Investigations of Performance and Bias in Human-AI Teamwork in Hiring
- URL: http://arxiv.org/abs/2202.11812v1
- Date: Mon, 21 Feb 2022 17:58:07 GMT
- Title: Investigations of Performance and Bias in Human-AI Teamwork in Hiring
- Authors: Andi Peng, Besmira Nushi, Emre Kiciman, Kori Inkpen, Ece Kamar
- Abstract summary: In AI-assisted decision-making, effective hybrid teamwork (human-AI) is not solely dependent on AI performance alone.
We investigate how both a model's predictive performance and bias may transfer to humans in a recommendation-aided decision task.

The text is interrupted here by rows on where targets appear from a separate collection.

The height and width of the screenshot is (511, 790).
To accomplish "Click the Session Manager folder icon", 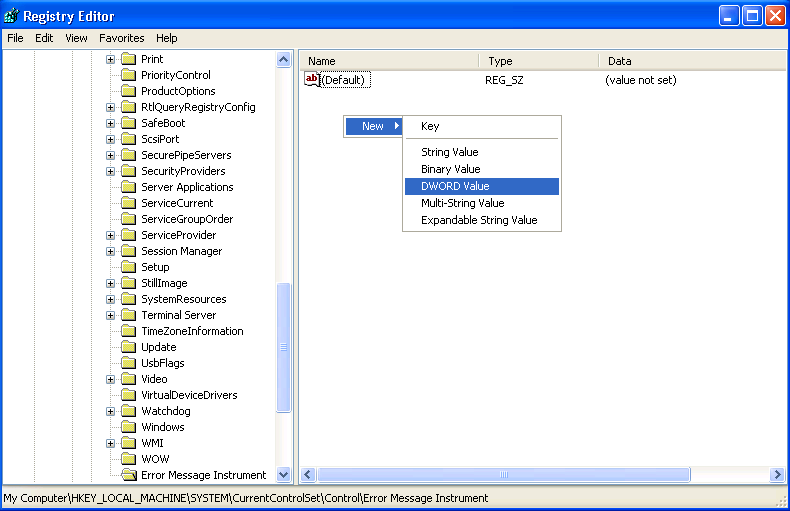I will 128,251.
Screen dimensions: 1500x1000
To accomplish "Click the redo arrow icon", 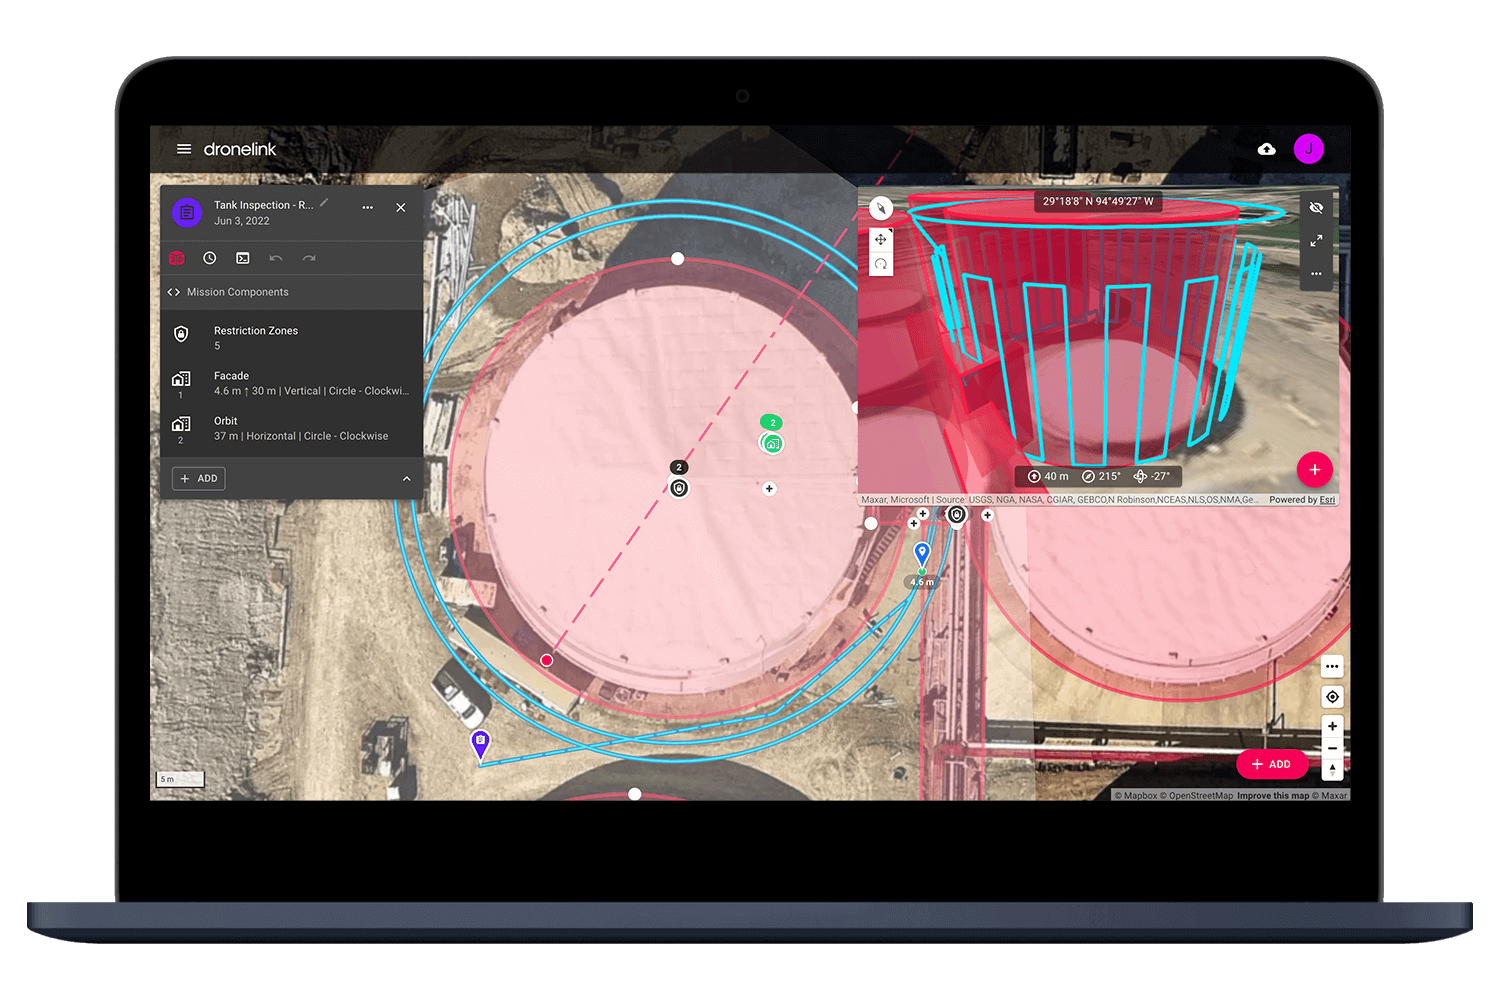I will [309, 258].
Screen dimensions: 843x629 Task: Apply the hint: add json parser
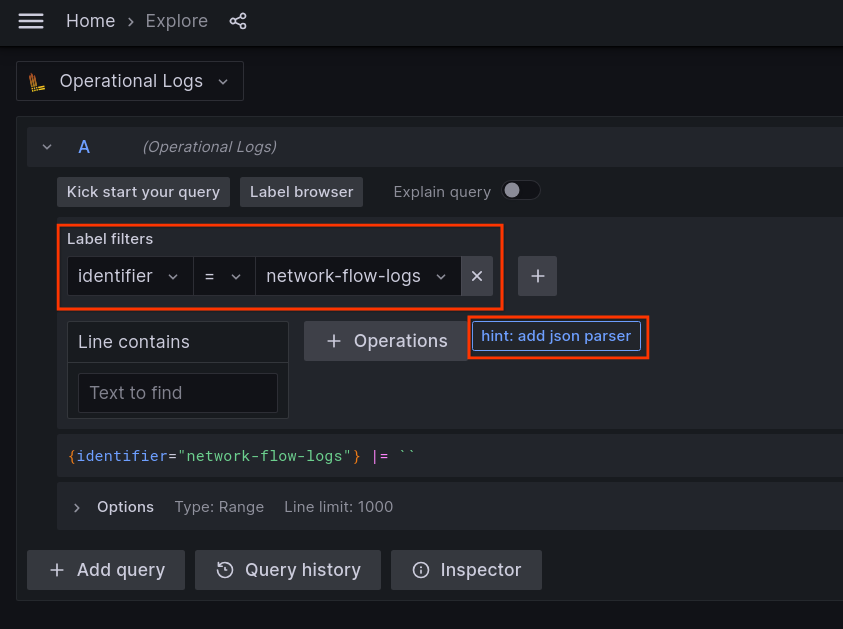click(x=556, y=336)
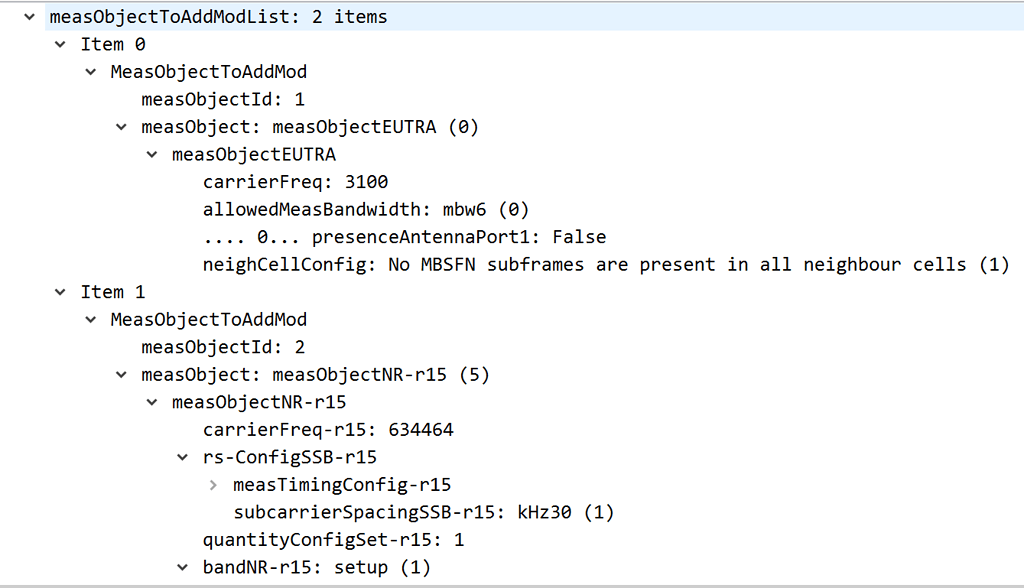The width and height of the screenshot is (1024, 588).
Task: Select carrierFreq-r15: 634464 row
Action: pyautogui.click(x=328, y=430)
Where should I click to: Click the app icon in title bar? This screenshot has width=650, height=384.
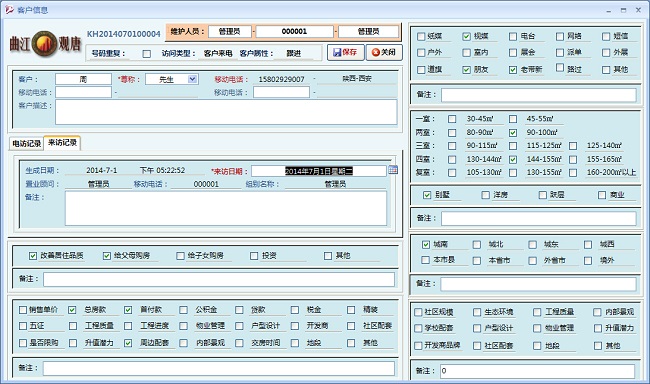click(9, 10)
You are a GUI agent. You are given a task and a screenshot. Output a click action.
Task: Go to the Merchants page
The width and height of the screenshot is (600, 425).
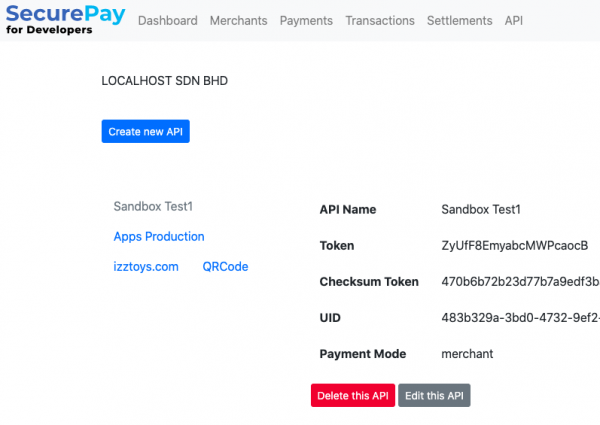pos(238,21)
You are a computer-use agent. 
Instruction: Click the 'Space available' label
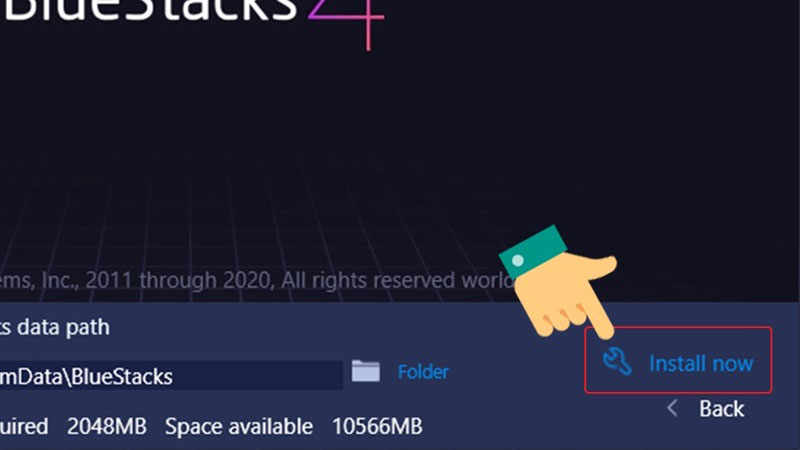coord(239,427)
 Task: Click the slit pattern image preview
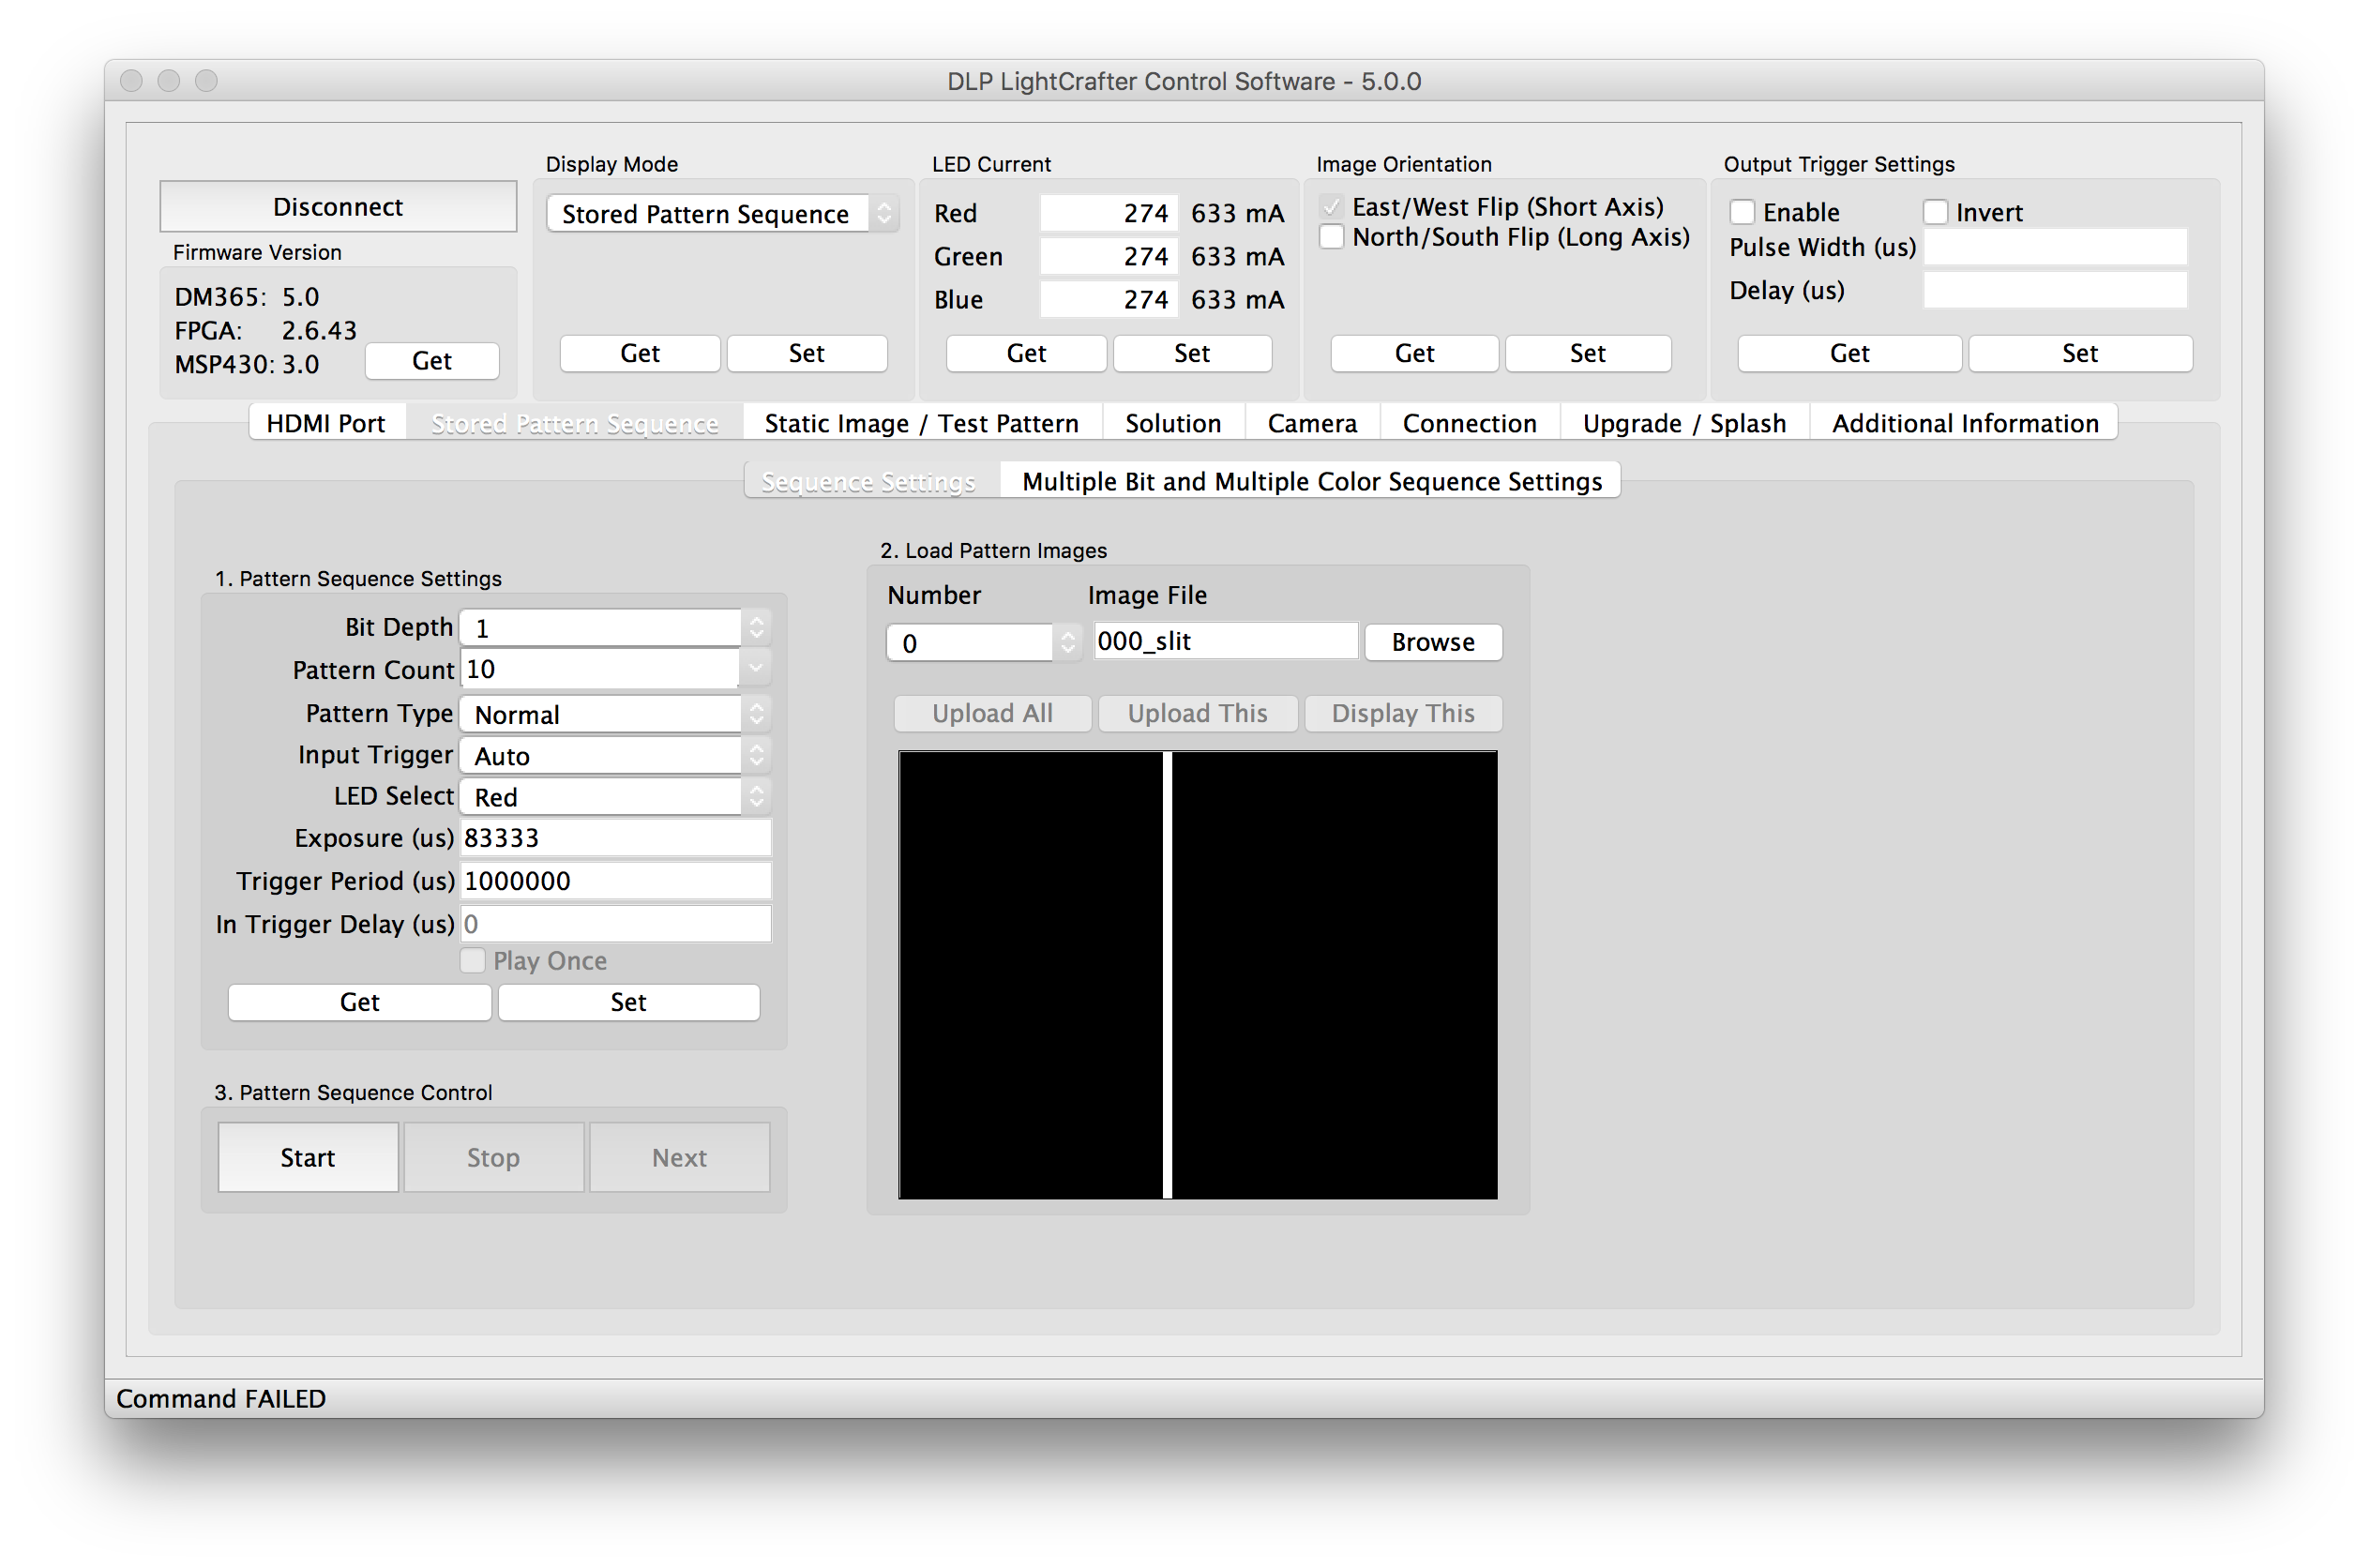(1197, 974)
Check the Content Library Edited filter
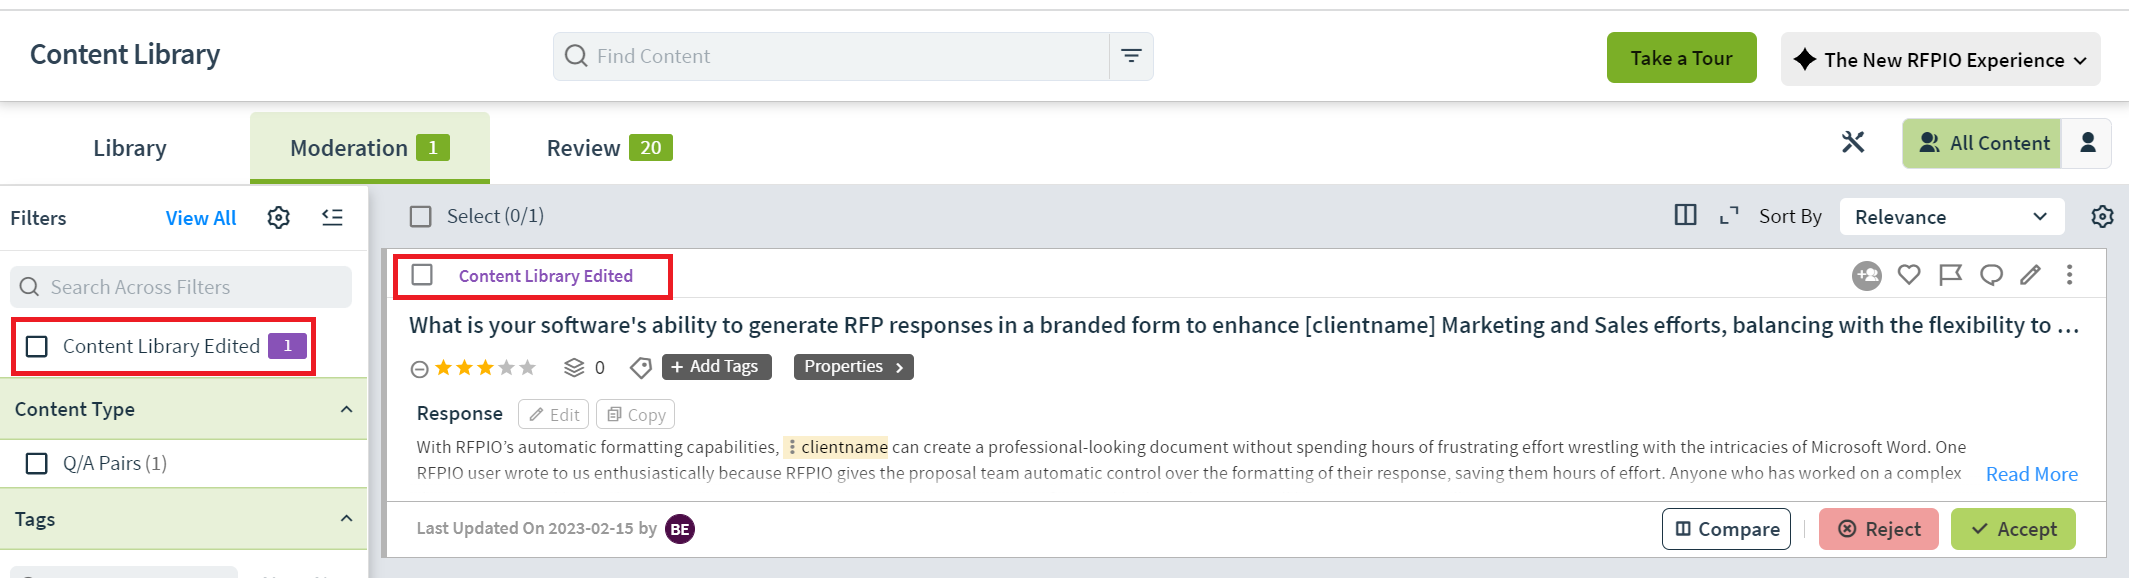This screenshot has height=578, width=2129. click(x=37, y=346)
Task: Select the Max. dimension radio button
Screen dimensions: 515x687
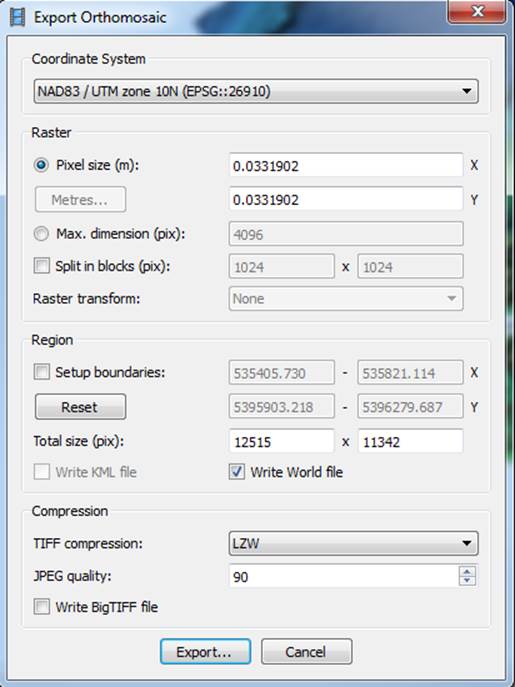Action: pyautogui.click(x=41, y=234)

- Score: 30.046502708053097
- License: http://creativecommons.org/licenses/by/4.0/
- Abstract: In AI-assisted decision-making, effective hybrid (human-AI) teamwork is not
solely dependent on AI performance alone, but also on its impact on human
decision-making. While prior work studies the effects of model accuracy on
humans, we endeavour here to investigate the complex dynamics of how both a
model's predictive performance and bias may transfer to humans in a
recommendation-aided decision task. We consider the domain of ML-assisted
hiring, where humans -- operating in a constrained selection setting -- can
choose whether they wish to utilize a trained model's inferences to help select
candidates from written biographies. We conduct a large-scale user study
leveraging a re-created dataset of real bios from prior work, where humans
predict the ground truth occupation of given candidates with and without the
help of three different NLP classifiers (random, bag-of-words, and deep neural
network). Our results demonstrate that while high-performance models
significantly improve human performance in a hybrid setting, some models
mitigate hybrid bias while others accentuate it. We examine these findings
through the lens of decision conformity and observe that our model architecture
choices have an impact on human-AI conformity and bias, motivating the explicit
need to assess these complex dynamics prior to deployment.